China announced plans last weekend to finalize new, tougher carbon reduction targets that reflect the “highest possible ambition” to combat the climate crisis, just days before government forecasters linked a series of extreme weather events sweeping the country to a changing climate.
“In a statement issued on the sidelines of the G-20 summit in Osaka on Saturday, China’s top diplomat State Councillor Wang Yi, French Foreign Minister Jean-Yves Le Drian, and United Nations Secretary General António Guterres vowed to ‘scale up efforts to tackle the climate and biodiversity crisis’,” Reuters reports. “China and France also pledged to ‘update’ their contributions beyond their current ones to reflect ‘their highest possible ambition’.”

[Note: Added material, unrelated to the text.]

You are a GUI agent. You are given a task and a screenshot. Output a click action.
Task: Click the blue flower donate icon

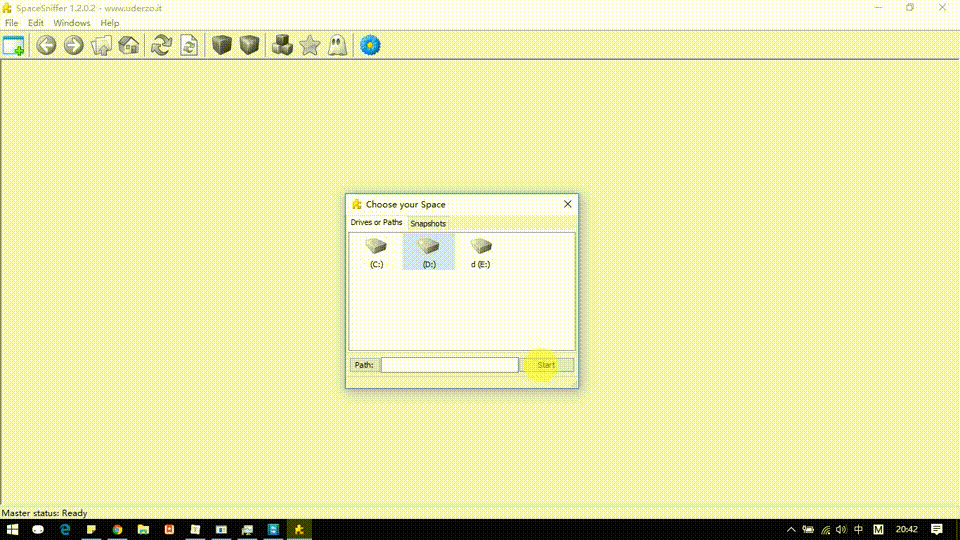point(370,46)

“I believe this is the first time the Chinese government has officially talked about updating their nationally determined contributions” under the Paris Agreement, said Zou Ji, a former member of the country’s climate negotiating team who now heads the Energy Foundation in Beijing.
“It is very challenging, but China still has a lot of room to improve and it should regard it as part of its own process of modernization.”

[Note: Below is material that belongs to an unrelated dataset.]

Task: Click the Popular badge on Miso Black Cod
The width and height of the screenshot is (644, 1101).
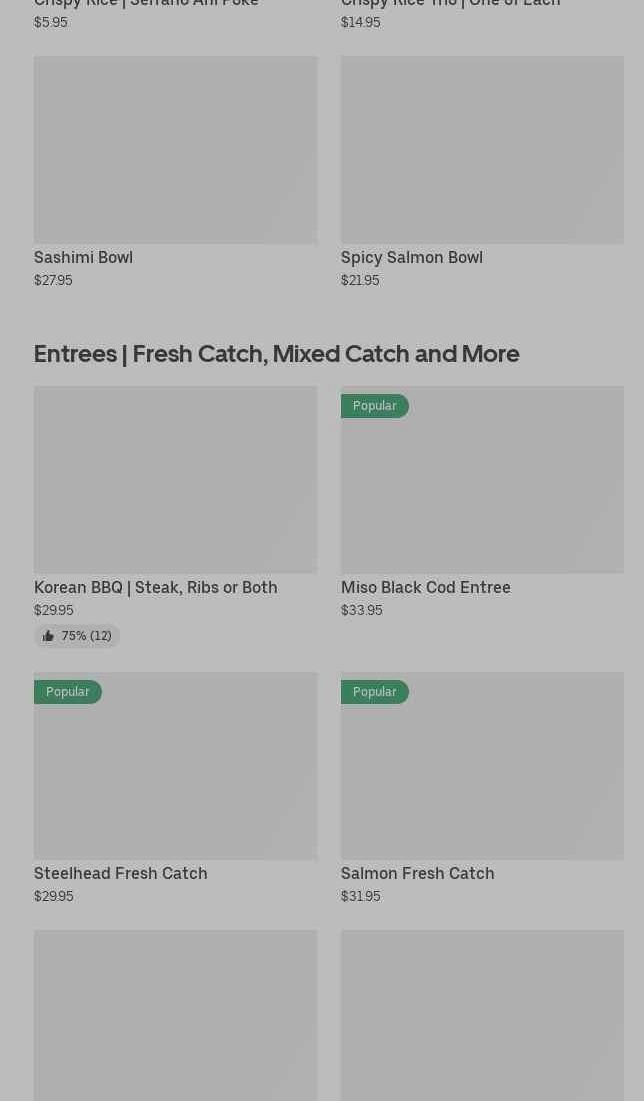Action: 375,406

“‘Highest possible ambition’ can’t be there if there is no desire at all from Beijing,” said Greenpeace China senior climate advisor Li Shuo, adding that the reference to an “update” rather than a reaffirmation of China’s current climate target suggested a faster decarbonization plan taking shape.
The country’s leadership “get the idea that they need to enhance their ambition, not only for their image as international climate leaders but also for larger geopolitical reasons, such as supporting multilateralism,” he said.
Last month, Reuters states, the China Council for International Cooperation on Environment and Development (CCICED) called for the country to peak its emissions in 2025, ahead of its current target of “around 2030”, boost non-fossil fuels to 25% of its energy mix by 2030, and aim for carbon neutrality between 2060 and 2070. The organization said the tougher target should be included in China’s next five-year plan.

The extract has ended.